* _WHAT TO WORK ON_
According to the colliery museum text below, during which months are the mines worked with pick and shovel?

* _TEXT_
==*==
Hopewell Colliery Museum

In a nutshell

Gauge:        2' (non passenger carrying)

Length:      unknown

Opened:     1823 (as a museum in 1997)


Prosper Lane
Lacinda Coalway
GL16 7EL

View Narrow Gauge Railways in a larger map

Tel.        01594 810706 


Date of visit: 22 September 2012


Key Facts

  • The Hopewell mine is linked to the Phoenix mine underground but are worked as separate pits
  • The mines are worked as 'free-mines'. The Free Miners have mined coal for over 700 years unhindered anywhere in in the Forest of Dean by royal decree.
  • These are now the only full-time mines operating in the forest 
  • During the winter-months (October - March) the mines are worked using traditional methods of pick and shovel but they operate as a Museum in the summer months.
  • Visitors to the Hopewell mine walk through some of the mine workings to see exhibits of mining equipment and techniques.
  • The coal is extracted from the mines in railway tubs hauled by cable.


My Impressions

Unfortunately, the museum had closed for the winter on the day I visited, it seems that the museum opens during the summer school holiday season. However, as one of the miners was present, working on a mechanical coal loader, I was able to take a few photos and discuss the mining operations (and the state of the economy) with him.

Normally, I only include accounts of visits to passenger-carrying narrow gauge railways in this blog, but as this museum provides an insight into one of the last remaining operational mines of its type, I feel it deserves specific mention.

 The first thing to catch the eye on the edge of the car park is the pithead winding wheel

..... and the pithead gantry ........

....... together with its portable hand-winch and a coal tub.

Beside the car park is the rope-hauled incline down to an adit shrouded in trees.

This wasn't operating while I was there but it is clear that this is one of the means by which coal is extracted from the mine. The mechanical loader on the other side of the car park suggests that during the winter months, the car park becomes a coal yard for the mine.

Talking to the miner who was repairing the loader, he told me that although the coal is of very good quality, it is presently very difficult to make a living from mining the coal alone, and hence the miners have to diversify into other trades. However, there is a determination to keep the tradition alive and hopefully there will be another generation of free miners to assure the future of this piece of industrial history.

I intend to revisit the museum during the next season and hopefully fill in some of the blanks.
==*==
* _SOURCE EXCERPT_
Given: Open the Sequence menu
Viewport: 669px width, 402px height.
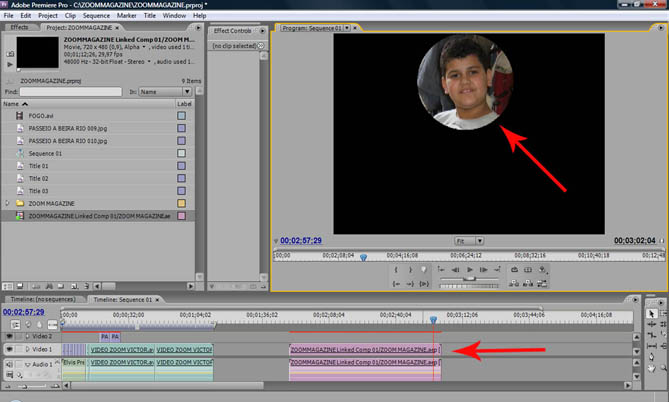Looking at the screenshot, I should point(97,17).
==*==
* _RESULT OF THIS EXERCISE_
October to March, the winter months.